Judges: More felony offenders can now vote

RALEIGH, N.C. (AP) — Tens of thousands of North Carolina residents convicted of felonies but whose current punishments don't include prison time can register to vote and cast ballots, a judicial panel declared Monday.

Several civil rights groups and ex-offenders who sued legislative leaders and state officials in 2019 argue the current 1973 law is unconstitutional by denying the right vote to people who have completed their active sentences or received no such sentence, such as people on probation. They said the rules disproportionately affect Black residents.

In a brief hearing following a trial last week challenging the state's voting restrictions upon felons, Superior Court Judge Lisa Bell said two judges on the three-judge panel have agreed they would issue a formal order soon allowing more felony offenders to vote. The judges are acting before issuing a final ruling from the trial, as voting in October municipal elections begins next month.

The law says felons can register to vote again once they complete all aspects of their sentence, including probation and parole. With Bell's ruling, felons who only must complete these punishments that have no element of incarceration can register again. The decision also would apply to people convicted of a federal
felony in North Carolina but whose current punishment is only probation.

An expert for the plaintiffs estimates that roughly 56,000 people would now be allowed to vote. There are currently more than 7.1 million registered voters in North Carolina, according to the State Board of Elections, which is a defendant along with legislative leaders. They could attempt to block the preliminary injunction from being carried out with an appeal.

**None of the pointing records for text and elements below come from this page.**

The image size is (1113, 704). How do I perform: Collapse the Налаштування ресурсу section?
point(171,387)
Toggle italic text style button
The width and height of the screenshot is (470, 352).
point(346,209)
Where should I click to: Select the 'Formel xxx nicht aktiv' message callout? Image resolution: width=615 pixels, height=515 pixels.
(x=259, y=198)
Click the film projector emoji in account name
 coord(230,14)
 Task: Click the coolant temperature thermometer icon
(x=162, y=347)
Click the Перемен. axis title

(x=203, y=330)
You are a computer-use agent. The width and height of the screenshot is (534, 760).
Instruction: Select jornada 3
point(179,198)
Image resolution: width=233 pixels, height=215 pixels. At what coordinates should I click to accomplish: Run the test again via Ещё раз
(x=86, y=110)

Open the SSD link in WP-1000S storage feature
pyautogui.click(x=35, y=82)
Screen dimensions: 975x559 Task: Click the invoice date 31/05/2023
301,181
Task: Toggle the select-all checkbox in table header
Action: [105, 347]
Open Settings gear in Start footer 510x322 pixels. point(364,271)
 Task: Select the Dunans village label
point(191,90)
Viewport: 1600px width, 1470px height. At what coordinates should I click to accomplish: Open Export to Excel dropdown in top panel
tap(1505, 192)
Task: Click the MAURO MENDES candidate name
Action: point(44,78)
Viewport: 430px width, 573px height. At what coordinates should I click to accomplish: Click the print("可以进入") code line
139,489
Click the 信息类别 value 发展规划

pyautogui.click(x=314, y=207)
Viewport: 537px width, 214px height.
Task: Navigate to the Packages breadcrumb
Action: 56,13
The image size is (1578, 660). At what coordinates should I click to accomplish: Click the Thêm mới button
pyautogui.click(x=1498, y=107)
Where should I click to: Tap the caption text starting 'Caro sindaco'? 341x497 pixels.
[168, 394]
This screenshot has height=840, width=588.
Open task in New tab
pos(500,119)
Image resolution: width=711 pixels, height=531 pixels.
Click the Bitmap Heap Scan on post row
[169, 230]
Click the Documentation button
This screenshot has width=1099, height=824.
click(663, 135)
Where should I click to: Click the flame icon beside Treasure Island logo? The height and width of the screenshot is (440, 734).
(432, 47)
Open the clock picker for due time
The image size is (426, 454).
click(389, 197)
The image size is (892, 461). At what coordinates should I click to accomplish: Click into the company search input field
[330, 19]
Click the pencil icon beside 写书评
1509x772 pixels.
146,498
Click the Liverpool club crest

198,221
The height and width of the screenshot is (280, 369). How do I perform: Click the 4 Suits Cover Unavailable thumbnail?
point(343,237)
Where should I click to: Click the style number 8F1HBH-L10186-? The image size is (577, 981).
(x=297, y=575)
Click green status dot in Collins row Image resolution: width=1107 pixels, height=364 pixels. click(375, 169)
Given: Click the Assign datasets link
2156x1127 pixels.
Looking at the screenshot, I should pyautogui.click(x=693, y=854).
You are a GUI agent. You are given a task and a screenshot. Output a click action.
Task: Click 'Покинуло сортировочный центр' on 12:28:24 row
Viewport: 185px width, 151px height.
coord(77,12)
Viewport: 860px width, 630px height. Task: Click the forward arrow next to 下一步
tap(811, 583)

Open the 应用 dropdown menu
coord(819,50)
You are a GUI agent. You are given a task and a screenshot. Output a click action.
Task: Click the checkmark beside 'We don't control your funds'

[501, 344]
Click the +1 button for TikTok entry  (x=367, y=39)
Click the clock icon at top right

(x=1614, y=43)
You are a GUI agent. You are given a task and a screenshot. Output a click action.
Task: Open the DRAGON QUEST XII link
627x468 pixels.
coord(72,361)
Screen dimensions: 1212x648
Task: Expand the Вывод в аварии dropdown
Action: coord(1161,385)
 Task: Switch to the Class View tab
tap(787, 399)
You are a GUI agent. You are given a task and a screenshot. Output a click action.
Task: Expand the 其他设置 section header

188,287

Otherwise, the State Board of Elections would send letters to those offenders telling them of their ability to vote.

The defendants also could have the chance to appeal any final ruling from the trial judges that expands restored voting rights in the months ahead for the 2022 elections.

The state elections board and legislative leaders did not immediately provide a comment on Monday's decision.

Last year, the same judges ruled a portion of the law requiring felons to pay all monetary obligations before voting again was unenforceable because it made voting dependent on one's financial means. That allowed more people to vote in last November's election.

Bell, the panel's chief judge, said Monday that the majority's reasoning for the injunction would be explained in their upcoming order. The state election board said Monday was its deadline to change language on registration forms for the fall election.

Lawyers representing those who were sued have said the law does not violate constitutional rights because it treats all people convicted of felonies the same by withholding the right to vote.

The current North Carolina Constitution forbids a person convicted of a felony from voting "unless that person shall be first restored to the rights of citizenship in the manner prescribed by law."

Another plaintiffs' witness testified last week that a felony disenfranchisement amendment had origins from a Reconstruction-era amendment he said was designed to intentionally prevent Black residents from voting.

Twenty states automatically restore voting rights for convicted felons when they are released from prison, while about 15 states restore those rights upon completion of their sentence, including probation and parole, according to the Brennan Center for Justice.